Arkansas has plenty of ticks, and summer fun often leads to tick bites. Hiking off the beaten path, running through fields of tall grass, or meandering through the woods to a favorite swimming hole — you don’t want to give up traditional summer pleasures, but you also don’t want to worry about ticks.
Here’s what you need to know.
Avoid tick bites
Plan ahead. Start with your route and destination.
- Think twice about the tall grass.
- If there’s a path, stick with it.
Dress for success — and here we’re defining “success” as not getting bitten by ticks.
- Dress your kids in light-colored clothes to make it easier to find ticks crawling before they bite.
- Go with long pants and sleeves.
- Tuck their pants legs into their socks.
Use repellents. Ask your pediatrician for a recommendation if you’re not sure of the best kind of repellent for your child.

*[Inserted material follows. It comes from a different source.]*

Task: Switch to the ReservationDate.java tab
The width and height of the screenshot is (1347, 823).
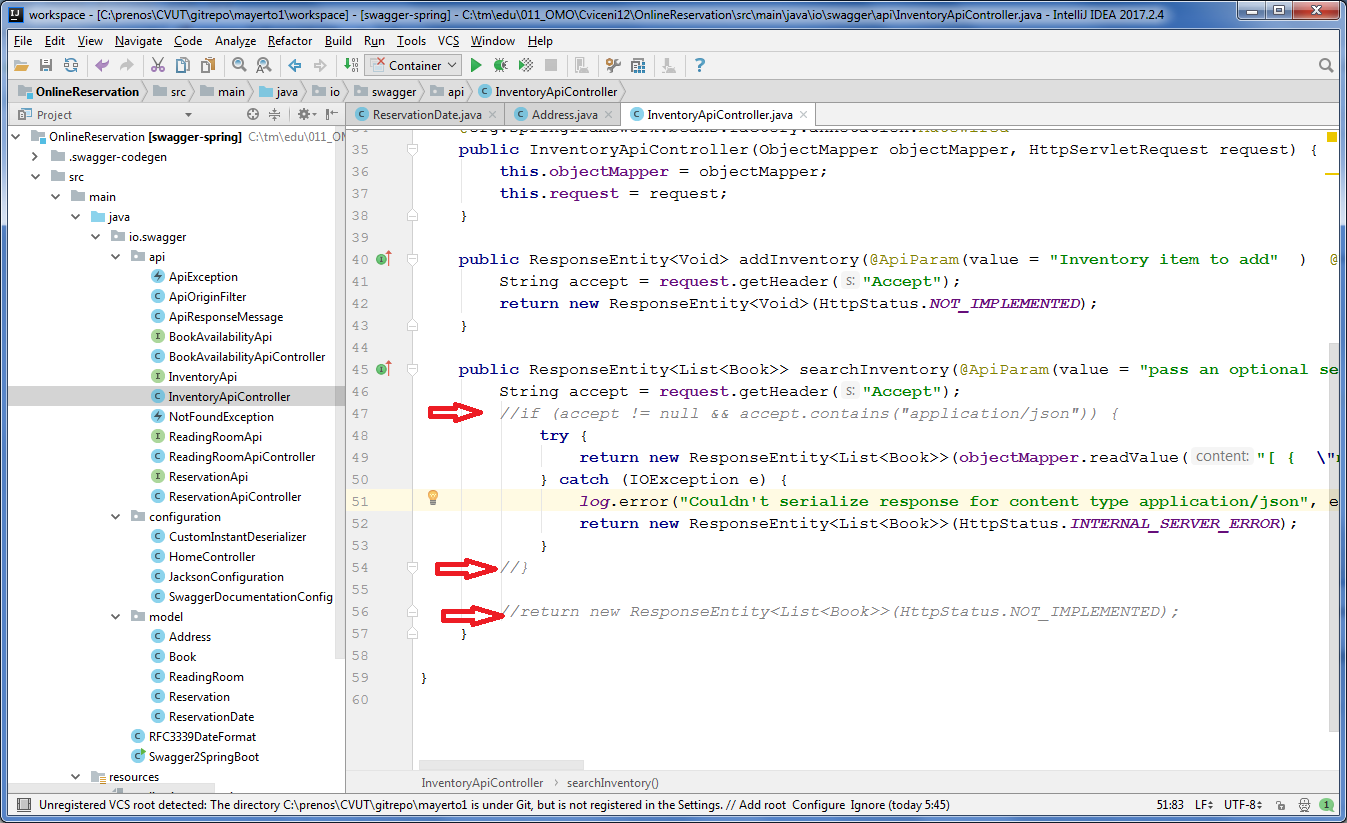Action: pyautogui.click(x=427, y=115)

When you get home, check your children for ticks. Removing them before they get their teeth in is best. Have them bathe or shower as soon as possible.
How to remove ticks
The safest way to remove a tick which has already bitten your child is to grasp it with tweezers as close to the skin as possible and pull it straight out. Before you remove the tick, clean the affected area with alcohol, and wash your hands afterward.
If you twist the tick, you might leave the mouth parts in the skin. You might also squish the tick and push matter into the skin. Both of these things can encourage infection.

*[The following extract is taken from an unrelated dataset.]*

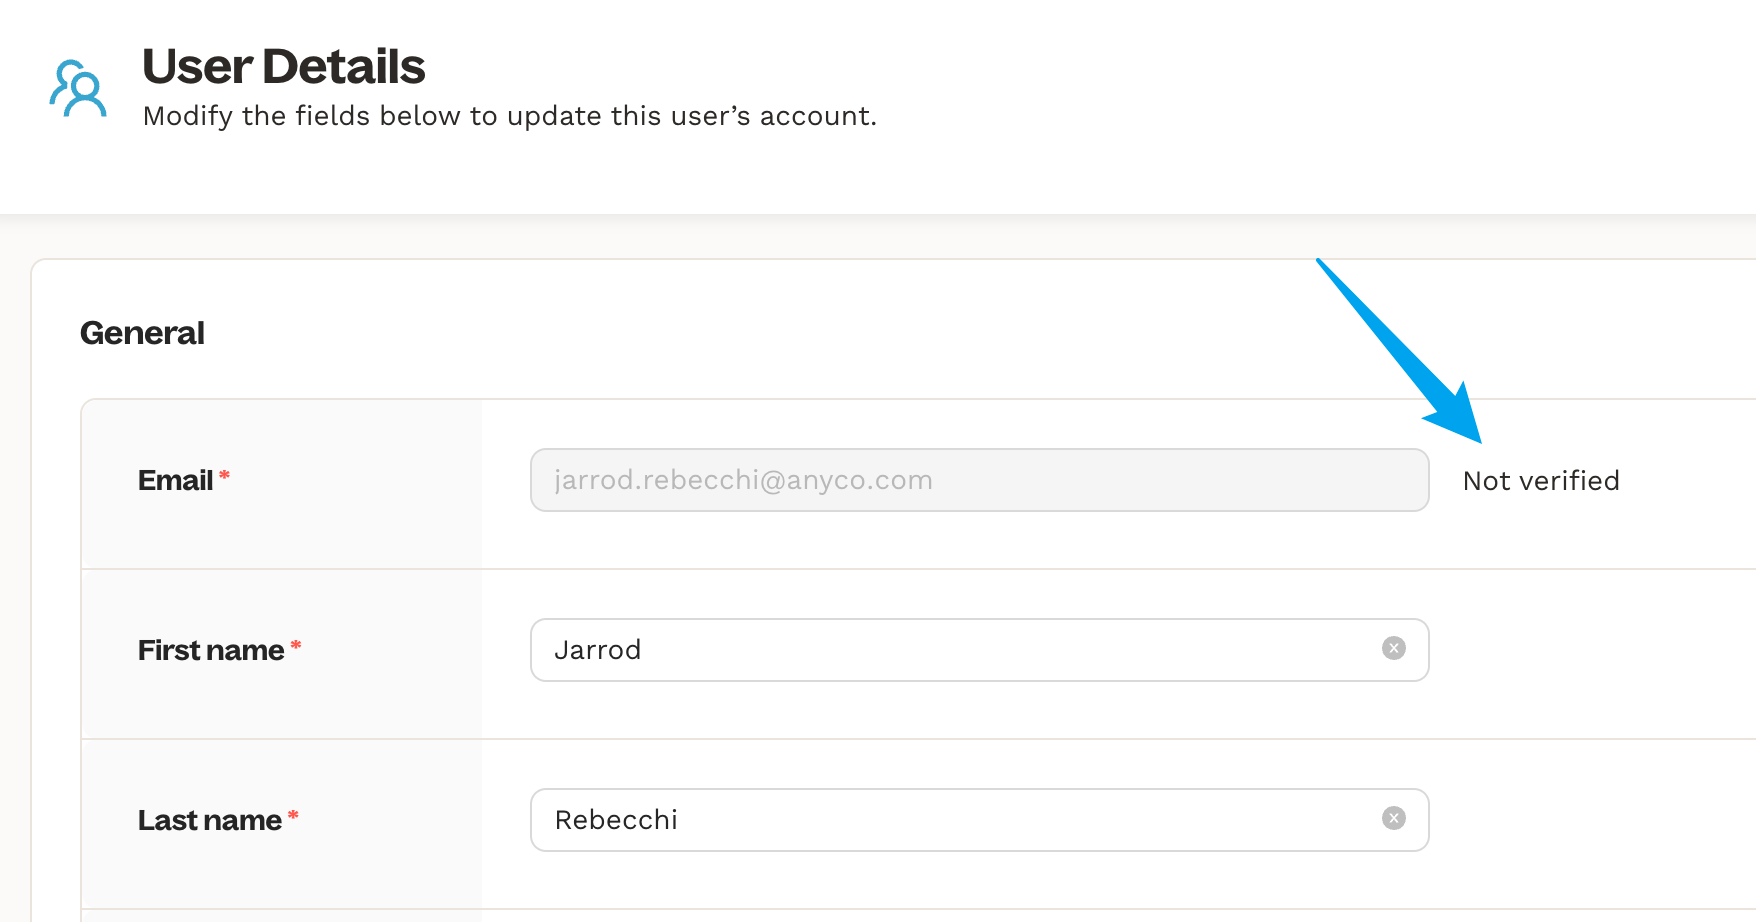Click the disabled Email input field
This screenshot has width=1756, height=922.
(978, 480)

For tiny seed ticks that are too small for tweezers or that have not yet bitten your skin, try rolling Scotch tape around your fingers and pressing it on the affected area to remove the tiny creatures.
If part of the tick remains in the skin, try to remove it with the tweezers. However, you should not dig into the skin; this can encourage infection. If the head or mouth parts cannot be removed easily, leave the bite to heal.
You might have heard that you should burn the tick or cover it with Vaseline or other substances. The Centers for Disease Control do not recommend this approach, and Harvard Medical School suggests that these traditional methods can increase chances of infection.
You can save the tick to show your doctor if your child has symptoms of tick-borne disease. If you plan to do this, put the tick into a sealed container and label it with the place and time it bit your child. Otherwise, dispose of the tick in a sealed trash bag or by flushing it down the toilet.
Watch for tick-borne diseases
If your child has a rash or a fever within a few weeks of a tick bite, tell your pediatrician.
There are lots of ticks in Arkansas, but they don’t have to spoil your summer fun. Plan ahead and be vigilant after your outdoor adventures, and you can enjoy summer activities in spite of the ticks.